▸ Aim of the exercise
In the listing below, print exactly the lines from the first through the one that contains "1371x544 pixels.".

▸ Stored data
*** Begin section ***

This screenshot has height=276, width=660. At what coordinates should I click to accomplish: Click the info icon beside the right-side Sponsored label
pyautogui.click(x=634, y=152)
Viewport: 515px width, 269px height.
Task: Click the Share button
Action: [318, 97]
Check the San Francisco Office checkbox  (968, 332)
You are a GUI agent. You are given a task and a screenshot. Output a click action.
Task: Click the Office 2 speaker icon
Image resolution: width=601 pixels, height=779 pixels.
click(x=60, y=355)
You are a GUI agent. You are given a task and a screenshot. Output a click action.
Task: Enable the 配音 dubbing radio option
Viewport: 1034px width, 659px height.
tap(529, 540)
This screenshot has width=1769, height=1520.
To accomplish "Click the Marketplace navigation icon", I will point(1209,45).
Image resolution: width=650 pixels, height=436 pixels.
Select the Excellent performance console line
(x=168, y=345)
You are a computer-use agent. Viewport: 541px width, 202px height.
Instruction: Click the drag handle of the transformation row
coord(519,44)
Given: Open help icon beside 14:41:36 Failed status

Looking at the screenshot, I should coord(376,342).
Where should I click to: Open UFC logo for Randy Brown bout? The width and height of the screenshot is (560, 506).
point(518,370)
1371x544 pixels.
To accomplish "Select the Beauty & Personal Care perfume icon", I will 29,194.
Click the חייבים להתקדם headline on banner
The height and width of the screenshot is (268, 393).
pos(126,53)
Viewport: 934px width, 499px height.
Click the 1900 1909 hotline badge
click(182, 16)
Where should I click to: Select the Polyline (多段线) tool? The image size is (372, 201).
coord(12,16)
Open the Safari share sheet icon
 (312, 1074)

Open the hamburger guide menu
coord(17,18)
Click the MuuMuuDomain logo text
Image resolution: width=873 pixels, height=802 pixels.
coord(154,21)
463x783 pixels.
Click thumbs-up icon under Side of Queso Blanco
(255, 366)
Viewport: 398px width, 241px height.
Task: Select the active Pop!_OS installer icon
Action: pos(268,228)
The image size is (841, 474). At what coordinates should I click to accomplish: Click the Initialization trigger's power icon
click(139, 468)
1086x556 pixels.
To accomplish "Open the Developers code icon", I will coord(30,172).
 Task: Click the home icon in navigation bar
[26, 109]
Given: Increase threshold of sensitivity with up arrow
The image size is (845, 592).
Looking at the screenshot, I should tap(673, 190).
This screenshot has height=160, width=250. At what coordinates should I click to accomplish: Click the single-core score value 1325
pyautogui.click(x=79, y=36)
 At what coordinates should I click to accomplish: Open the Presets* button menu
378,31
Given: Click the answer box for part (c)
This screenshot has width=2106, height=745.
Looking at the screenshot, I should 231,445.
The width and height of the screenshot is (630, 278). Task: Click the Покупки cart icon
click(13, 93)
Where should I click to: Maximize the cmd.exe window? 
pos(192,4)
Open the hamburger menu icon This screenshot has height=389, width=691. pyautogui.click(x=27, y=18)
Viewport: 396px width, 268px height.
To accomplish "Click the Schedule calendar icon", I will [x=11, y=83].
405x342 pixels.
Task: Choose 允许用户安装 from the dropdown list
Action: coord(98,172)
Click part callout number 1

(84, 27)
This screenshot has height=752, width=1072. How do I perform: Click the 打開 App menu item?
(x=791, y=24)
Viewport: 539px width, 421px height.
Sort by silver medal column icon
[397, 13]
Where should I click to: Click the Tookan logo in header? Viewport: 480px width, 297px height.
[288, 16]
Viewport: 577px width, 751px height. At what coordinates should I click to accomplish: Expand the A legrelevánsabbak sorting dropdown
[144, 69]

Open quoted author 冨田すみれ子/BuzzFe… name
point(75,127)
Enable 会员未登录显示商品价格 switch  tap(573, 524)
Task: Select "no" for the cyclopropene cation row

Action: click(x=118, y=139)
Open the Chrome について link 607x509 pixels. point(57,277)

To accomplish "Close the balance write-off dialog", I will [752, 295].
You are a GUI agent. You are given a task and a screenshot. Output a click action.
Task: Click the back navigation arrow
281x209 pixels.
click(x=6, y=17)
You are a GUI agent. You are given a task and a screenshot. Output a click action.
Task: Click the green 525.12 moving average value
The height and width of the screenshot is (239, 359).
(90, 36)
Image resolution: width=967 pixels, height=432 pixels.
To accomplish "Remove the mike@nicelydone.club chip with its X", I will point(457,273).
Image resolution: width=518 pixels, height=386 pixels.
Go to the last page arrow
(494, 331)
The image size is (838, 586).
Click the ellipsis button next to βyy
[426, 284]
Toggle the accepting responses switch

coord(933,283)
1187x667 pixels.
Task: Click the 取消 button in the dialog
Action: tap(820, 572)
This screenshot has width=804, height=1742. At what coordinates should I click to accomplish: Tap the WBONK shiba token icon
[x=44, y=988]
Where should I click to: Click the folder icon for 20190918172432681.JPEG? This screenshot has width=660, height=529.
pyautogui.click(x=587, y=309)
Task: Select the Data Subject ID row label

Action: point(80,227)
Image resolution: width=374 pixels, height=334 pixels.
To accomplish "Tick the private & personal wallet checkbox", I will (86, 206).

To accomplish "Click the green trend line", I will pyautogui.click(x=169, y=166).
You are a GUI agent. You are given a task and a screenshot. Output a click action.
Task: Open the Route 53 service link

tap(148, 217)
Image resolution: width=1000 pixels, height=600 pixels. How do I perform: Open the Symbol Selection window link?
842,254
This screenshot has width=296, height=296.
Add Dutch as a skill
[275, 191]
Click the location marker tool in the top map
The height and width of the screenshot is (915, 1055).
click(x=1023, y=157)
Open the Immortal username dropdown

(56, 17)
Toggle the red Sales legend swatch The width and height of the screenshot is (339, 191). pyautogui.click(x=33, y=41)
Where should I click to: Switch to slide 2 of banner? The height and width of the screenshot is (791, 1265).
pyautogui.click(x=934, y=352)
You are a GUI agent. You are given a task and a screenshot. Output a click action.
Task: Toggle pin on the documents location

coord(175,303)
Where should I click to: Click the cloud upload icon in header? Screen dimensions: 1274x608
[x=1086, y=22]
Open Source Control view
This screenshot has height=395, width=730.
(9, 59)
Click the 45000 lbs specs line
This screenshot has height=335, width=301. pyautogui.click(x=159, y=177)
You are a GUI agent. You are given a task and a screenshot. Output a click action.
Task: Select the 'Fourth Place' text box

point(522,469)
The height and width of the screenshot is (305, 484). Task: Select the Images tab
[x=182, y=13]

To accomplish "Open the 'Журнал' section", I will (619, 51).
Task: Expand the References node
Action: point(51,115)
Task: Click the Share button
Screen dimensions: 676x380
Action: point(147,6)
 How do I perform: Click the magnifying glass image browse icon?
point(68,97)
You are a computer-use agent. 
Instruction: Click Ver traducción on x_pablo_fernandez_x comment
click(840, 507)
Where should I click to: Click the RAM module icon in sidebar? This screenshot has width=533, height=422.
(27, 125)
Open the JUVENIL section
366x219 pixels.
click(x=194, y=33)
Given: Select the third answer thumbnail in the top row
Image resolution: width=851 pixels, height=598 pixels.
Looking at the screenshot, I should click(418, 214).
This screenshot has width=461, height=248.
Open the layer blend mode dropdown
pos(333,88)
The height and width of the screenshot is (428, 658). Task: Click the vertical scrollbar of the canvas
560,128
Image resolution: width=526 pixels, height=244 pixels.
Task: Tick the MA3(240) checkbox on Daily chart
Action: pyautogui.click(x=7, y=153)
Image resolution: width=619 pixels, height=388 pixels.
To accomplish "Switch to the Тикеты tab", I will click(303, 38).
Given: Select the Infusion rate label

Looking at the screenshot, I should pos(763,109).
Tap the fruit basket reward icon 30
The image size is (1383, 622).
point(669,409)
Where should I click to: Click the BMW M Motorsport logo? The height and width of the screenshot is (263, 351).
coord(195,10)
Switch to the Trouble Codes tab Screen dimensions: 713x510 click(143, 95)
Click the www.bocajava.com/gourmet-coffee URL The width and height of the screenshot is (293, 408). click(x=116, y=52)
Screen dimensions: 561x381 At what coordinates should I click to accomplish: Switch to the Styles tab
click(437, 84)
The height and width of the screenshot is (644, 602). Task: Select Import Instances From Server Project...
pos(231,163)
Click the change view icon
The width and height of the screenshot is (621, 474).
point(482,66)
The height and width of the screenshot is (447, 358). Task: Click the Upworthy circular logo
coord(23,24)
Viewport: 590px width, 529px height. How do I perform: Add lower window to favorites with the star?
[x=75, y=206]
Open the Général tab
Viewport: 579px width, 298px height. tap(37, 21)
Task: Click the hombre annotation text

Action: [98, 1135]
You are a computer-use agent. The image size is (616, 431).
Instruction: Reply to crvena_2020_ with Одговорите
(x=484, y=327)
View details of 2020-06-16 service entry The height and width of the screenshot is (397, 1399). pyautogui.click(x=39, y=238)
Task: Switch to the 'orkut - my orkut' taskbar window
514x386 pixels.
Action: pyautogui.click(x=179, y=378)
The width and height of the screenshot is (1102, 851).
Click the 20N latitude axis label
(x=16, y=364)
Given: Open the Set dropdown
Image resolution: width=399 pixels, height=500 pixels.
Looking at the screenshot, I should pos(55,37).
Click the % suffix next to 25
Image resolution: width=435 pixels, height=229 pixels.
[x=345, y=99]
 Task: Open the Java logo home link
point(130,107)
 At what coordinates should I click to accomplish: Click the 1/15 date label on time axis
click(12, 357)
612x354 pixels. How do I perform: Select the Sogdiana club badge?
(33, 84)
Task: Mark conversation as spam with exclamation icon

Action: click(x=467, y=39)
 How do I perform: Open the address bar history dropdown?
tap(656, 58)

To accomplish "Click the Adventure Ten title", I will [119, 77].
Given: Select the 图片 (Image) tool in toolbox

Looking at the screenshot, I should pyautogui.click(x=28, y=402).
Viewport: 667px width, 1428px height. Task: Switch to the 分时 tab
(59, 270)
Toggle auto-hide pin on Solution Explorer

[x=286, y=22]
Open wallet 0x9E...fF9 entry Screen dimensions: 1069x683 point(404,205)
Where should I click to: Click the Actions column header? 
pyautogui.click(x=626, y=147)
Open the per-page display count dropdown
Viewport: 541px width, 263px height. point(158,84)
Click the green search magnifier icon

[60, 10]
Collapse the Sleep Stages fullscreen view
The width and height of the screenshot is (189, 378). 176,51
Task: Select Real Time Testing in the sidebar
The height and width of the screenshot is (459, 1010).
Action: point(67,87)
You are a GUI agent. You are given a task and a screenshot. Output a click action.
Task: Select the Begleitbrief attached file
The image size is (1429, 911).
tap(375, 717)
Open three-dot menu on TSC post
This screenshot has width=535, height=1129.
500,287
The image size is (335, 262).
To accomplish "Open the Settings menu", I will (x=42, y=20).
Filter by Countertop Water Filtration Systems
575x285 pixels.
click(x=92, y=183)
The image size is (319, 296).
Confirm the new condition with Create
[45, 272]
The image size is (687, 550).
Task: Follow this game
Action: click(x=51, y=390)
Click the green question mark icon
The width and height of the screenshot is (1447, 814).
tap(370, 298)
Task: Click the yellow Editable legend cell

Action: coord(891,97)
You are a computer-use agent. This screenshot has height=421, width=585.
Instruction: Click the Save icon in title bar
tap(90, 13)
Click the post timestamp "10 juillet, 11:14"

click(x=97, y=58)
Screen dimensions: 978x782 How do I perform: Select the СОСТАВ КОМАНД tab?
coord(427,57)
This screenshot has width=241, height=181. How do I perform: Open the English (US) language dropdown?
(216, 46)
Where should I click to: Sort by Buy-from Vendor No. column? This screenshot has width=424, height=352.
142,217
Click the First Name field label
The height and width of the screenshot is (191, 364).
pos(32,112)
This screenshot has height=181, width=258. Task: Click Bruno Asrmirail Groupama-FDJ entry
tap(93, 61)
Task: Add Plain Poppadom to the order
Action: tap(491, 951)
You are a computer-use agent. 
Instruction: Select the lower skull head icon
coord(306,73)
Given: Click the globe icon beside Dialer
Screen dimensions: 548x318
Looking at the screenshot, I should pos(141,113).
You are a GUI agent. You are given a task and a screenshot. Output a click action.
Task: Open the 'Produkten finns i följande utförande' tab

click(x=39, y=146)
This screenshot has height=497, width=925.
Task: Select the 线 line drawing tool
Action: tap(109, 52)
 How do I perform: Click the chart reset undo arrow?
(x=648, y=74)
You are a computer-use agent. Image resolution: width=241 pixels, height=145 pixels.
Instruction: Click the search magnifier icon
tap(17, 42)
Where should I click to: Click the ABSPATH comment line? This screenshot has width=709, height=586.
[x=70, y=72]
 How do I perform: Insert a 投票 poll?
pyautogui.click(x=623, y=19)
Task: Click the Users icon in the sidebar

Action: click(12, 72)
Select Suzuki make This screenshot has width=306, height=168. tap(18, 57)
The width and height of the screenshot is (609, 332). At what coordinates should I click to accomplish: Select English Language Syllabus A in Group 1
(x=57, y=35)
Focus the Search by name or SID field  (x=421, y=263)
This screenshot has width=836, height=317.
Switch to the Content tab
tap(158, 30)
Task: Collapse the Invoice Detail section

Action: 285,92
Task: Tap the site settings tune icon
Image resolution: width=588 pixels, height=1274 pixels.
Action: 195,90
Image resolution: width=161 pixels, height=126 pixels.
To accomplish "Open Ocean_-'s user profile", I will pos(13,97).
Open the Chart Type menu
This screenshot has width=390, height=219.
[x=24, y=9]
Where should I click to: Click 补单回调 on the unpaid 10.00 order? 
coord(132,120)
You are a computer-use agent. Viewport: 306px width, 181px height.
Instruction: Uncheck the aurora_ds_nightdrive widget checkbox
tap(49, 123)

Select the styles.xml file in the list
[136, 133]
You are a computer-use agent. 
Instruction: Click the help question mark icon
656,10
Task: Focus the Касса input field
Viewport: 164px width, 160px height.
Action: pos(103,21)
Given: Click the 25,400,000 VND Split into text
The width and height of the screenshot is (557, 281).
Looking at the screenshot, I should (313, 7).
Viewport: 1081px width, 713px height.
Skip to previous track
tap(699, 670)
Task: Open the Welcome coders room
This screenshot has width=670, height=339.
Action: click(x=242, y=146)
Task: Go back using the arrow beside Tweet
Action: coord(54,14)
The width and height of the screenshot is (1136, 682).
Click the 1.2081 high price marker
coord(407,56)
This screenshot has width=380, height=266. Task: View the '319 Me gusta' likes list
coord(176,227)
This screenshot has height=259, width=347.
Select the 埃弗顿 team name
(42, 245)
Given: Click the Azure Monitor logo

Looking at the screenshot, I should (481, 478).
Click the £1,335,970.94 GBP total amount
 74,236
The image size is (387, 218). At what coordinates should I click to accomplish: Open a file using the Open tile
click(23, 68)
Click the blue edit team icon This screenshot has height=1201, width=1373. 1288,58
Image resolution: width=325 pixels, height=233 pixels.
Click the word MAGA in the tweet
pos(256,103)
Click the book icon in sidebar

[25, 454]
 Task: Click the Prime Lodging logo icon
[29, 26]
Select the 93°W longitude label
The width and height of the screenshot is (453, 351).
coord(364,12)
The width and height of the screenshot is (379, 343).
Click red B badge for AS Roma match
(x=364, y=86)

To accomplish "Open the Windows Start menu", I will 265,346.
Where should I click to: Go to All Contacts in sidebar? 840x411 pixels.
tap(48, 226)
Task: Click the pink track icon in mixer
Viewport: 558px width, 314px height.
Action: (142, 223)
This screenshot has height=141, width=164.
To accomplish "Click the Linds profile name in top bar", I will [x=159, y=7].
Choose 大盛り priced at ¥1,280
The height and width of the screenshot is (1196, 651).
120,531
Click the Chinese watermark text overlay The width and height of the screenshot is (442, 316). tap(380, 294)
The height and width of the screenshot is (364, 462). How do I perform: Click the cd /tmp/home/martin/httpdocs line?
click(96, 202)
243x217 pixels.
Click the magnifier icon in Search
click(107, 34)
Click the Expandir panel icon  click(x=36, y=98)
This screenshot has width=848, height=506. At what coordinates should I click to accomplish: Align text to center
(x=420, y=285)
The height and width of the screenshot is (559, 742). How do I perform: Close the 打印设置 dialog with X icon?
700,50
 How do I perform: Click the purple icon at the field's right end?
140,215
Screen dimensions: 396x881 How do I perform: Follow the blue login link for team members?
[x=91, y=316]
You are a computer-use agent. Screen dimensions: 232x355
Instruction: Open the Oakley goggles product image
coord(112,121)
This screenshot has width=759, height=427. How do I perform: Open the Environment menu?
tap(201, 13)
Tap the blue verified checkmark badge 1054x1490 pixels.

*** End section ***

▸ Reply to the task
This screenshot has height=276, width=660. At what coordinates should I click to accomplish: Click the info icon beside the right-side Sponsored label
pyautogui.click(x=634, y=152)
Viewport: 515px width, 269px height.
Task: Click the Share button
Action: [318, 97]
Check the San Francisco Office checkbox  (968, 332)
You are a GUI agent. You are given a task and a screenshot. Output a click action.
Task: Click the Office 2 speaker icon
Image resolution: width=601 pixels, height=779 pixels.
click(x=60, y=355)
You are a GUI agent. You are given a task and a screenshot. Output a click action.
Task: Enable the 配音 dubbing radio option
Viewport: 1034px width, 659px height.
tap(529, 540)
This screenshot has width=1769, height=1520.
To accomplish "Click the Marketplace navigation icon", I will point(1209,45).
Image resolution: width=650 pixels, height=436 pixels.
Select the Excellent performance console line
(x=168, y=345)
You are a computer-use agent. Viewport: 541px width, 202px height.
Instruction: Click the drag handle of the transformation row
coord(519,44)
Given: Open help icon beside 14:41:36 Failed status

Looking at the screenshot, I should coord(376,342).
Where should I click to: Open UFC logo for Randy Brown bout? The width and height of the screenshot is (560, 506).
point(518,370)
1371x544 pixels.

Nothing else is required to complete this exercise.